## Task data
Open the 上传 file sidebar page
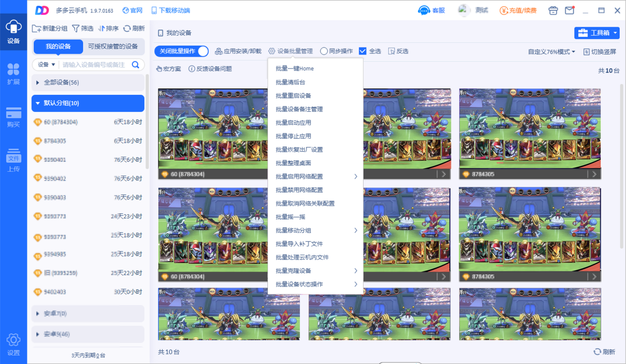 tap(13, 160)
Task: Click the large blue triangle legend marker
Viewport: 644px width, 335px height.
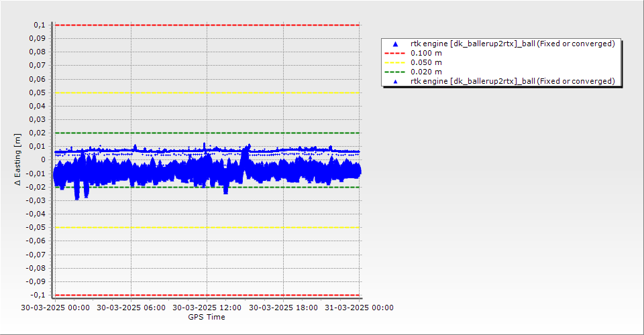Action: pos(395,44)
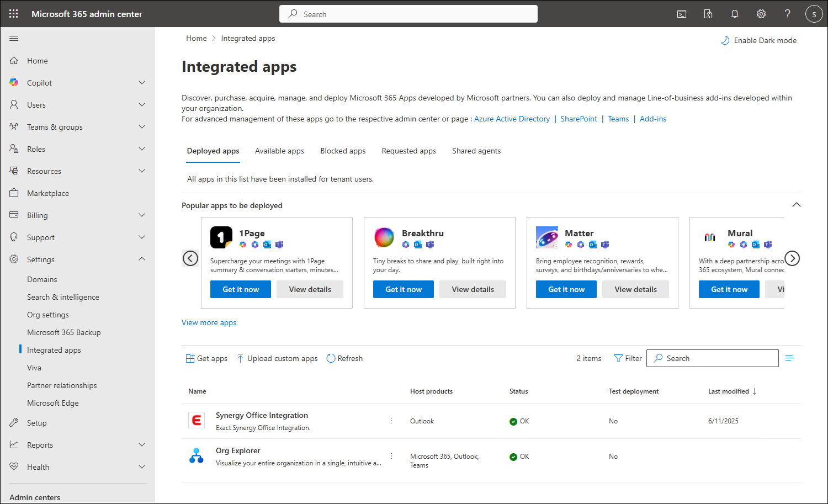Click Get it now for Breakthru

pyautogui.click(x=404, y=289)
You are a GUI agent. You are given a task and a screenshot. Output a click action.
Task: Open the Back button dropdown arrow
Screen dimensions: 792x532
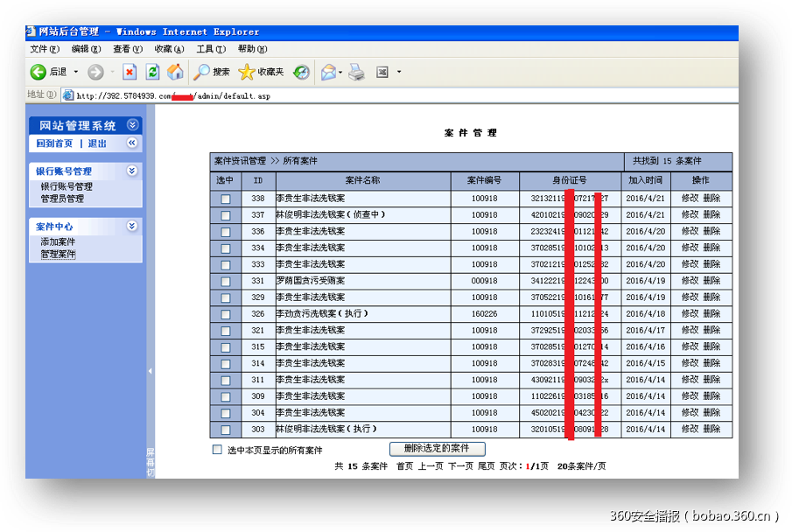coord(74,72)
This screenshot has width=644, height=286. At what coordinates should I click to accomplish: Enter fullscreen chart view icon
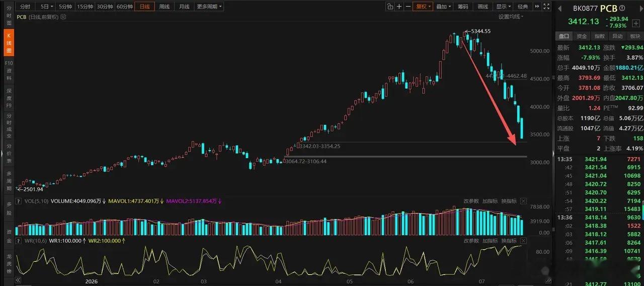tap(546, 7)
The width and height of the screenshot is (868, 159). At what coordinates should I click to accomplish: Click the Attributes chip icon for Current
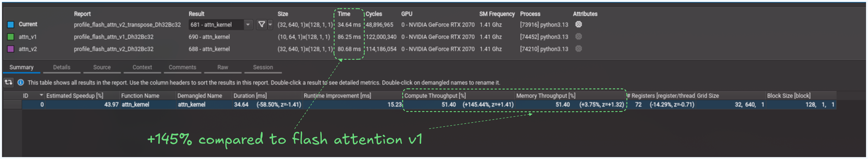[579, 24]
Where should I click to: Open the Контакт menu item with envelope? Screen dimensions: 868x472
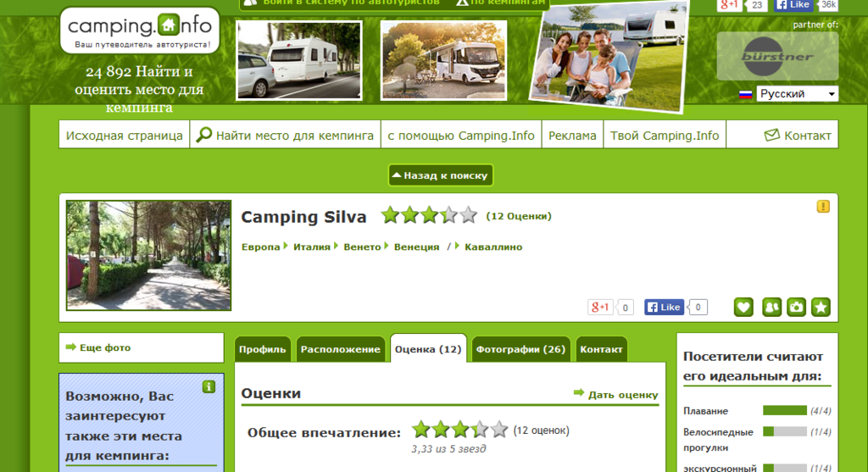pos(797,135)
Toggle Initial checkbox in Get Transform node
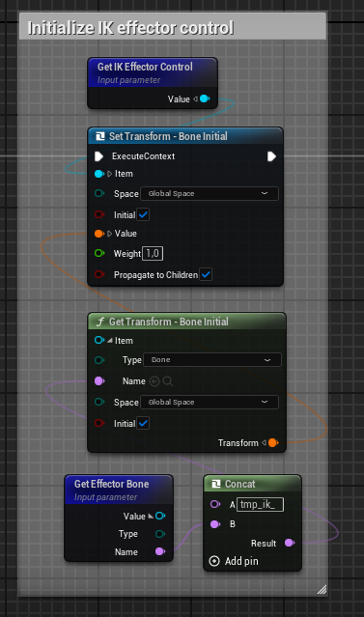The image size is (364, 617). coord(143,423)
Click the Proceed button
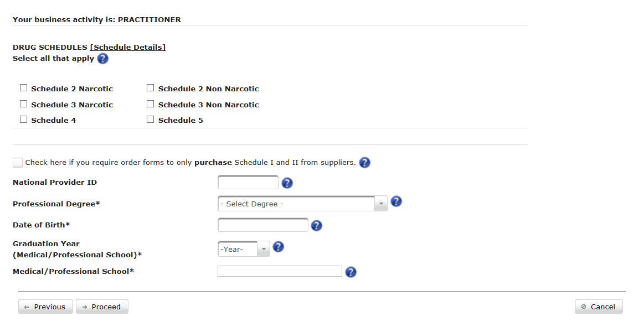644x332 pixels. click(102, 307)
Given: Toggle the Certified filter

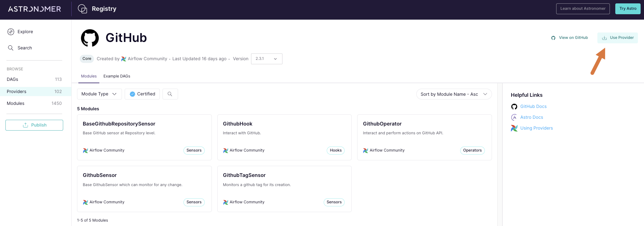Looking at the screenshot, I should pyautogui.click(x=142, y=94).
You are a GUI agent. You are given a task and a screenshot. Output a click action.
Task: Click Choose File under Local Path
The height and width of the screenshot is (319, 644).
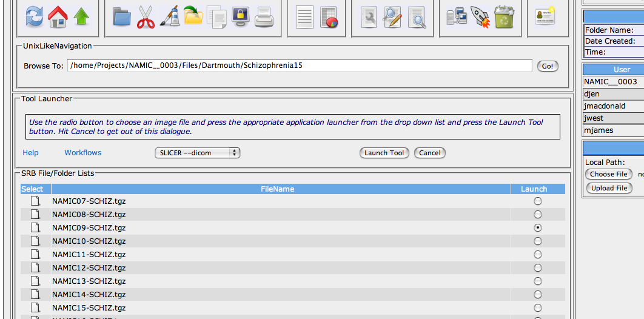point(608,174)
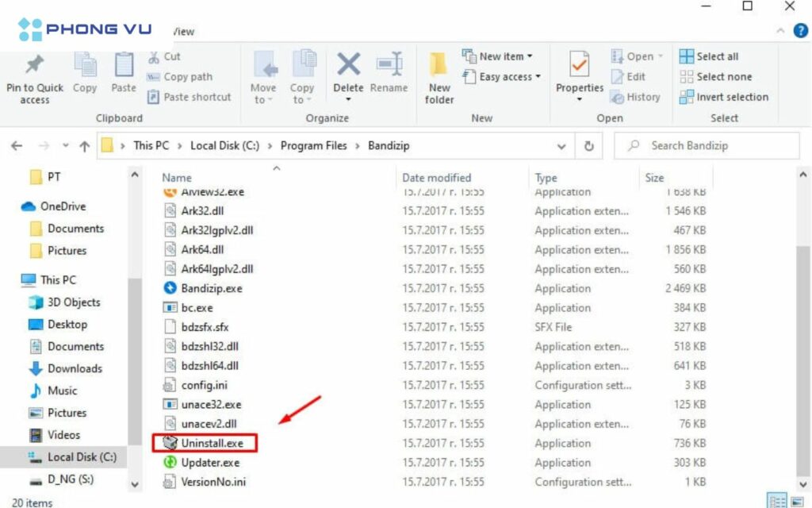Click the New folder button
This screenshot has width=812, height=508.
(439, 75)
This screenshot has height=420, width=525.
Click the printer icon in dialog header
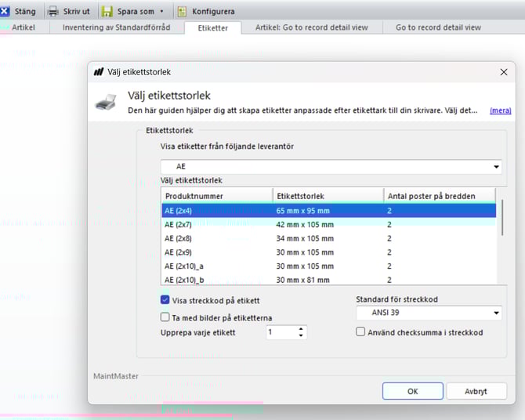pyautogui.click(x=106, y=102)
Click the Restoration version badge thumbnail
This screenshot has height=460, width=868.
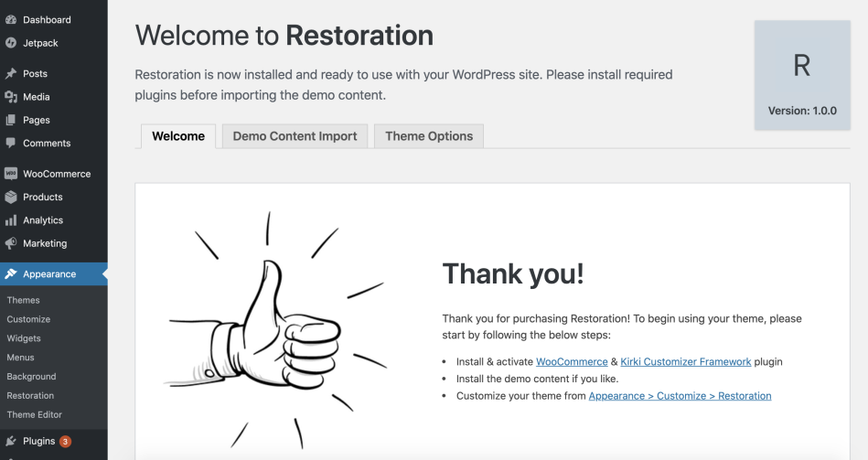click(801, 75)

## Goal of the exercise
Each entry shown above must be quoted exactly, with its pictures left out.

## Result of the exercise
Open the 上传 file sidebar page
 tap(13, 160)
Task: Click the large blue triangle legend marker
Viewport: 644px width, 335px height.
Action: pos(395,44)
Click Get it now for Breakthru

pyautogui.click(x=404, y=289)
You are a GUI agent. You are given a task and a screenshot. Output a click action.
Task: Open the Back button dropdown arrow
Screen dimensions: 792x532
coord(74,72)
This screenshot has width=644, height=286. At what coordinates should I click to accomplish: Enter fullscreen chart view icon
tap(546, 7)
The width and height of the screenshot is (868, 159). At what coordinates should I click to accomplish: Click the Attributes chip icon for Current
[579, 24]
Where should I click to: Open the Контакт menu item with envelope? Screen dimensions: 868x472
pos(797,135)
Toggle Initial checkbox in Get Transform node
The image size is (364, 617). coord(143,423)
Click the Proceed button
644x332 pixels. click(102, 307)
Given: Toggle the Certified filter

Looking at the screenshot, I should pyautogui.click(x=142, y=94).
You are a GUI agent. You are given a task and a screenshot. Output a click action.
Task: Click Choose File under Local Path
The height and width of the screenshot is (319, 644).
point(608,174)
Click the New folder button
This screenshot has width=812, height=508.
(439, 75)
This screenshot has height=420, width=525.
Click the printer icon in dialog header
pyautogui.click(x=106, y=102)
Click the Restoration version badge thumbnail
This screenshot has height=460, width=868.
click(801, 75)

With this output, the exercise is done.